Дни и ночи тогда сливались для меня в одно бесконечное, размазанное временное варево, в котором я то пробуждался, беспокоясь о том, что бесполезно трачу часы и не ищу Истода, пока Видогост хворает, то забывался глухими снами, в которых видел чёрные древесные стволы и светляков.
Выздоровление далось мне как никогда тяжело. Обычно раны на мне заживали быстро, как на собаке, и я не позволял себе киснуть и жаловаться, а тут отчего-то надолго слёг. Отчасти всё это даже напоминало то, что я перенёс, когда из человека делался соколом, умирал и возрождался в сокольем гнезде. Меня то колотил озноб, то испепелял внутренний жар, и я то метался, то цепенел надолго, то выдавливал из себя несвязные слова и в полузабытьи чувствовал, как Огарёк пытается напоить меня чем-то или просто обтирает лицо и шею холодными отварами.

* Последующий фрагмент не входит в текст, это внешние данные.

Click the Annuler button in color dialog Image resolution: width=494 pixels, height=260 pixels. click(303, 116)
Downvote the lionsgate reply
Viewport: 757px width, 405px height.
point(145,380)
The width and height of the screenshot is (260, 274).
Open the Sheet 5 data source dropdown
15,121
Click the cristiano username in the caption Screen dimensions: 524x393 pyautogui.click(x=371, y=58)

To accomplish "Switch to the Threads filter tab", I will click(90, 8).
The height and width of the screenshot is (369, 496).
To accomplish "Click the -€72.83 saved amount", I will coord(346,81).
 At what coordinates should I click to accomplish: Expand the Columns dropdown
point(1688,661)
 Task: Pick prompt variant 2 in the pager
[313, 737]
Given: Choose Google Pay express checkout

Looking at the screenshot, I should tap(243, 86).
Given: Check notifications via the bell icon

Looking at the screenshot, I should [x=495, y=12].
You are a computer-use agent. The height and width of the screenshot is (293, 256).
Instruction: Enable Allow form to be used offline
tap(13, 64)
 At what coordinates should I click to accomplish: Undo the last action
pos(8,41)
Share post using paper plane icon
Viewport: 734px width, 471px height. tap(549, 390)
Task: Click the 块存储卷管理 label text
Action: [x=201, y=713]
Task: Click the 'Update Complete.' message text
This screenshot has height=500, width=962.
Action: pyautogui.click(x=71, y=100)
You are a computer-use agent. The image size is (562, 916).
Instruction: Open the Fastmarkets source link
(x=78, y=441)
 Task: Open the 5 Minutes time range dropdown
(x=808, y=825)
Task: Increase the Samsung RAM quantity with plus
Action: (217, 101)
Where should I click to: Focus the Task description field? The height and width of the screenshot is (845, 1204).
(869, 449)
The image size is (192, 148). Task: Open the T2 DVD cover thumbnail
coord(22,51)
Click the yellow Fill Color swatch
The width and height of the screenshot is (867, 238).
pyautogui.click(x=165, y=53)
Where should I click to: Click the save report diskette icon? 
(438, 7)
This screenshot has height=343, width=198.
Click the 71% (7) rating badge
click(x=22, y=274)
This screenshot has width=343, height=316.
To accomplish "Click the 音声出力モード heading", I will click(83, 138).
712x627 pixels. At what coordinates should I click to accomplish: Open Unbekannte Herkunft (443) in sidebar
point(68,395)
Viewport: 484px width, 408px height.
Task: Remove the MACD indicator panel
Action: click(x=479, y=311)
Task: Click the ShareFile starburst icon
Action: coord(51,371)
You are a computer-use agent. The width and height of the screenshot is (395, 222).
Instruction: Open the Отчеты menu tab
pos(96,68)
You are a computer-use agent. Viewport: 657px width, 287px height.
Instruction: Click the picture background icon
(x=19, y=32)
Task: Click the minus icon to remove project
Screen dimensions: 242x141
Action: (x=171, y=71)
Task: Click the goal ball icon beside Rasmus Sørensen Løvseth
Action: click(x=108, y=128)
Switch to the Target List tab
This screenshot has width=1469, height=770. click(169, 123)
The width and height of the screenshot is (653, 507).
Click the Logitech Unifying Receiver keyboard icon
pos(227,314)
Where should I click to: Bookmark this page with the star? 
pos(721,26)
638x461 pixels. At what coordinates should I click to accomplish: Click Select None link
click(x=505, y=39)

Когда я наконец-то настолько пришёл в себя, что смог осознать, что я жив, цел и бодрствую, то первым делом спросил, конечно, о Видогосте. Огарёк смотрел на меня минуту или две, настороженно сдвинув брови, и в вечерней полутьме, рассеиваемой светом единственной свечи, не было ясно, что в точности выражает его лицо.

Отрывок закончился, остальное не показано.